Right-wing Democratic Sen. Kyrsten Sinema of Arizona went beyond her usual defense of the filibuster on Monday to argue in favor of reinstating the Senate’s supermajority requirement for all judicial and executive branch confirmations, drawing the ire of progressives who have long criticized the upper chamber’s anti-democratic rules.
“Not only am I committed to the 60-vote threshold, I have an incredibly unpopular view,” Sinema said at a lecture hosted by Senate Minority Leader Mitch McConnell (R-Ky.), the lawmaker who bears arguably the most responsibility for accelerating the use of the filibuster to thwart the will of the majority. “I actually think we should restore the 60-vote threshold for the areas in which it has been eliminated already. We should restore it.”
“Not everyone likes that,” Sinema told her audience at the University of Louisville’s McConnell Center, “because it would make it harder for us to confirm judges and it would make it harder for us to confirm executive appointments in each administration.”
Journalist David Neiwert offered a progressive translation of Sinema’s remarks: “What she’s saying is this: ‘Let’s make what’s already the most undemocratic body in government positively anti-democratic by enshrining minority rule.'”
“Restore”? Jesus Christ, prior to the 1990s, only a tiny handful of measures required a 60-vote threshold in the Senate.

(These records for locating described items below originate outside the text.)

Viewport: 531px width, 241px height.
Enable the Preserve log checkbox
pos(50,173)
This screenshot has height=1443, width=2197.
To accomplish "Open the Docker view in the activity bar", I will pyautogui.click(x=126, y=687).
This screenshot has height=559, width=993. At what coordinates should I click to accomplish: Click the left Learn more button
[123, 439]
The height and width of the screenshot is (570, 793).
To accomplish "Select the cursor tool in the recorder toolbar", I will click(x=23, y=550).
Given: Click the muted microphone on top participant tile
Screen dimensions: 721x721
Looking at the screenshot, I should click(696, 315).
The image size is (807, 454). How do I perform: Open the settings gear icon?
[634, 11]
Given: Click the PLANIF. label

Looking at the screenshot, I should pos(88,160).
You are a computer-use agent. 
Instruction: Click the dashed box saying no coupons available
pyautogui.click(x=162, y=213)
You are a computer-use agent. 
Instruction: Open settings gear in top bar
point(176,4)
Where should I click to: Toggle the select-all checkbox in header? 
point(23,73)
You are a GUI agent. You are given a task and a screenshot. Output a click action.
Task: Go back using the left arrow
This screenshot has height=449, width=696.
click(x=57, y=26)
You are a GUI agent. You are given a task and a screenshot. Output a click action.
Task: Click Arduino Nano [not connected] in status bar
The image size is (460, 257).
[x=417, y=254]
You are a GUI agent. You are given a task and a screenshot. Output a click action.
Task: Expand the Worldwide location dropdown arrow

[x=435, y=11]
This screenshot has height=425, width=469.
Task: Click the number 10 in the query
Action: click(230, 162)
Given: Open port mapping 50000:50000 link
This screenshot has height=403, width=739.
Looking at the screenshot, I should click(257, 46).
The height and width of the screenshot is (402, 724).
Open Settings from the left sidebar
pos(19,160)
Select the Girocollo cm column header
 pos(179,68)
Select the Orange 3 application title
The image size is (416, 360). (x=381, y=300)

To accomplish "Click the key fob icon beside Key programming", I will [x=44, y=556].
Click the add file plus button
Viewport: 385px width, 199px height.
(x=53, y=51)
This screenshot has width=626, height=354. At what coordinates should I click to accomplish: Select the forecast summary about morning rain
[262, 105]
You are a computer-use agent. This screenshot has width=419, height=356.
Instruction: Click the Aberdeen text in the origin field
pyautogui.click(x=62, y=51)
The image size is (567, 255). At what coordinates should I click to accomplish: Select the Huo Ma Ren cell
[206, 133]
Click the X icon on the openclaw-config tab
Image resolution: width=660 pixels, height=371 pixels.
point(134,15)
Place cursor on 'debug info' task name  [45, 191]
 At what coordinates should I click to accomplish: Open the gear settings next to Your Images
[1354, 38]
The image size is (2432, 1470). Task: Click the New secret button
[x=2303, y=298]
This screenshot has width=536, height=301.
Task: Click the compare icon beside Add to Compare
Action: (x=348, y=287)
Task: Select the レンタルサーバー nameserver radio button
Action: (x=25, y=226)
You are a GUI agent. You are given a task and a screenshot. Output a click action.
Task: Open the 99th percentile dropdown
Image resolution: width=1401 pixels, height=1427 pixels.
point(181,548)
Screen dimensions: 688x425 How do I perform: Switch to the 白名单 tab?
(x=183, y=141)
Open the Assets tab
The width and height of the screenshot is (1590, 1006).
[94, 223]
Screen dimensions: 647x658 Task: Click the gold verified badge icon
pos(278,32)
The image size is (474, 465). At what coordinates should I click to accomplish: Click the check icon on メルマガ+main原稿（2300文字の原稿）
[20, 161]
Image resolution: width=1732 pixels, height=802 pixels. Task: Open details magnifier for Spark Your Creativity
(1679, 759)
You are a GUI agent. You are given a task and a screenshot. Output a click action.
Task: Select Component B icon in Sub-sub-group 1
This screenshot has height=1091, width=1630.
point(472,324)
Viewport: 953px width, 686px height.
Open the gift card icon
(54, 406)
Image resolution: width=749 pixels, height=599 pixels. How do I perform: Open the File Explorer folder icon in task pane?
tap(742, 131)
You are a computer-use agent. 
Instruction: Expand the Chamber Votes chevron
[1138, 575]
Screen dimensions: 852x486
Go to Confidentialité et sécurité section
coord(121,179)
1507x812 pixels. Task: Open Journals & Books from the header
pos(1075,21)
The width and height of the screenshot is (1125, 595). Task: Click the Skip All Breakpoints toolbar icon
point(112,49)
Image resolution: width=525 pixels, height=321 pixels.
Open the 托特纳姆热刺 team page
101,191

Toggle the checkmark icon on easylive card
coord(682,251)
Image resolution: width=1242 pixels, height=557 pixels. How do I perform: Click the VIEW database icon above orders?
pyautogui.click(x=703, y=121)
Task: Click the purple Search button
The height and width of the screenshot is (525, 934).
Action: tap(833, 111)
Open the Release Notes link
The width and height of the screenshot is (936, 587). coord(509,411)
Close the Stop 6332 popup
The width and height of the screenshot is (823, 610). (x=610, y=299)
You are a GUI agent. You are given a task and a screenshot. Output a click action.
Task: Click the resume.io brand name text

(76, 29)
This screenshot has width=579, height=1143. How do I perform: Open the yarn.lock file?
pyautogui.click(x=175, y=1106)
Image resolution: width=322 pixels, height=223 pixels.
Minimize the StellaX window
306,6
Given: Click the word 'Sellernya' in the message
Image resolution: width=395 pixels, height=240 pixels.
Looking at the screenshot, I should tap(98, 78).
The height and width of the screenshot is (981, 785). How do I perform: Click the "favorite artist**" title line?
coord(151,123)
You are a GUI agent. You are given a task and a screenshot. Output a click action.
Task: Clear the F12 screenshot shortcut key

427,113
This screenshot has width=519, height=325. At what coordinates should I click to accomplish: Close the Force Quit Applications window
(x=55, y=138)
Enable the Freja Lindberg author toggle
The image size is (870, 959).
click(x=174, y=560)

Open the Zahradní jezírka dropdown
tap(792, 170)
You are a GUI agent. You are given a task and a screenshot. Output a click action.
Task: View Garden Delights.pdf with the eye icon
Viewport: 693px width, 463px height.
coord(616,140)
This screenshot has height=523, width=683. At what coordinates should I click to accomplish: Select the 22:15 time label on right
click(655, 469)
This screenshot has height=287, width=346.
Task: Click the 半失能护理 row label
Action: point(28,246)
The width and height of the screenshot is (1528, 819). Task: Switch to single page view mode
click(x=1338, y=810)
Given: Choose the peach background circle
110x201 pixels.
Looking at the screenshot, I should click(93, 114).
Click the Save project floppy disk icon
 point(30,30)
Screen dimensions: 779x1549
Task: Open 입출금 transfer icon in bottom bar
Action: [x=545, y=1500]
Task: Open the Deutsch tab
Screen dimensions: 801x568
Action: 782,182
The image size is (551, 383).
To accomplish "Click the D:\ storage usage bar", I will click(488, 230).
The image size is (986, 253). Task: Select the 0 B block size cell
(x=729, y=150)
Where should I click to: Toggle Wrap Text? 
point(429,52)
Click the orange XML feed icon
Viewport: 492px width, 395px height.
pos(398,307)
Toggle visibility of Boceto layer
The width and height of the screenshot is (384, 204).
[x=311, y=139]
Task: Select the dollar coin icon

What she’s saying is this: “Let’s make what’s already the most undemocratic body in government positively anti-democratic by enshrining minority rule.” https://t.co/nbuTCmEYUF
— David Neiwert (@DavidNeiwert) September 26, 2022
The 60-vote threshold for non-Supreme Court judicial nominees and executive branch nominees was eliminated in 2013 by then-Senate Majority Leader Harry Reid (D-Nev.) in order to overcome the GOP minority’s unified opposition to then-President Barack Obama’s picks. As Senate majority leader in 2017, McConnell jettisoned the supermajority requirement for Supreme Court nominees during Justice Neil Gorsuch’s confirmation process.
According to Sinema, “If we did restore it, we would see more of that middle ground in all parts of our governance, which is what, I believe, our forefathers intended.”
Contrary to Sinema’s suggestion, the filibuster rule she wants to strengthen is not even mentioned in the U.S. Constitution—whose framers sought to avoid replicating the disastrous Articles of Confederation—and was created mistakenly in 1806 by then-Vice President Aaron Burr.
As more than 350 historians, political scientists, and other scholars concerned about the future of U.S. democracy wrote last year in an open letter calling on senators to reform the filibuster:
It developed in the early nineteenth century as an exploitation of the Senate’s generous rules of debate, propelled in part by proslavery senators seeking to protect slaveholder interests. Before the Civil War, filibusters frustrated the majority but typically did not succeed in blocking legislation altogether. More often, as was the norm, senators in the minority yielded to the majority after using the Senate floor to make their case.
During the Jim Crow era, the filibuster became more powerful, and was used not only to frustrate the majority but to block legislation: often, to maintain Jim Crow laws and stall civil rights bills. Changes to the number of votes required to invoke cloture—to end debate on a bill—were adopted throughout the twentieth century, formalizing the ability of a minority of senators to prevent votes on bills supported by a majority. Still, for most of the last century, filibusters remained rare.
Only in recent decades have filibusters effectively created a regular supermajority threshold for routine legislation, with prior norms of restraint all but disappearing.
The modern-day filibuster, which can be deployed via email, is “weakening Congress—while creating the very supermajority requirement the founders clearly sought to avoid,” the scholars warned. “We fear it is also weakening democracy. The U.S. government is now saddled with more ‘veto points’—features in a political system that can terminate the advancement of a policy—than any other advanced democracy. The result has been an inability to take action on broadly popular policies.”
Despite McConnell’s admission last year that “100% of my focus is on stopping” the Biden administration and other evidence that the GOP minority is using the filibuster to prevent a democratically elected majority from enacting popular legislation, Sinema—along with her fellow corporate Democrat and filibuster advocate, Sen. Joe Manchin (W.Va.)—has routinely claimed that a 60-vote threshold promotes bipartisan cooperation.